Helen Sedgwick: Editing as the Creative Process

Helen Sedgwick is the best teacher I have ever had! After watching this, I know why I didn't finish writing my novel. I'll let the panic subside--after 11 years, why panic? I never finished the first draft!! I've refined the first 160 pages over and over again without knowing the end. I'll slow down to enjoy. If it feels like work and not pleasure, I'll work on something else for a while. Love you, Helen! Thank you for reminding me that we are artists creating art.


Helen Sedgwick: 

Editing as the Creative Process


Streamed live on Oct 1, 2021, at:
(Copy from You-tube)

"The idea of editing is enough to fill some writers with dread – but Helen Sedgwick wants to change all that.
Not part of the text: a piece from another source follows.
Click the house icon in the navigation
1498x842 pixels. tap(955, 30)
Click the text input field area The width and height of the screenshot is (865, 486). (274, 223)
As part of our series of events for writers, in this online seminar Helen will talk about the interplay between writing and editing in her own creative work, and how editing is an essential part of the creative development of her novels. Covering the different types of editing there are and looking at how the editing process feeds into structure, plot, character development and storytelling, she will dispel the common fear of edits and show how editing can be exciting, creative, and even liberating. With examples from her most recent novel, Where the Missing Gather, and her own experience as both author and literary editor, she will give you a fresh look at the process of editing your own work as the craft at the heart of creative writing. "About the author: Helen Sedgwick is the author of The Comet Seekers and The Growing Season, which was shortlisted for the Saltire Society Fiction Book of the Year in 2018. The opener to her Burrowhead Mysteries crime trilogy, When the Dead Come Calling, was published in 2020, followed by Where the Missing Gather in 2021. She has an MLitt in Creative Writing from Glasgow University and has won a Scottish Book Trust New Writers Award. She is the 2021 Dr Gavin Wallace Fellow. Before she became an author, she was a research physicist with a PhD in Physics from Edinburgh University. She lives in the Scottish Highlands."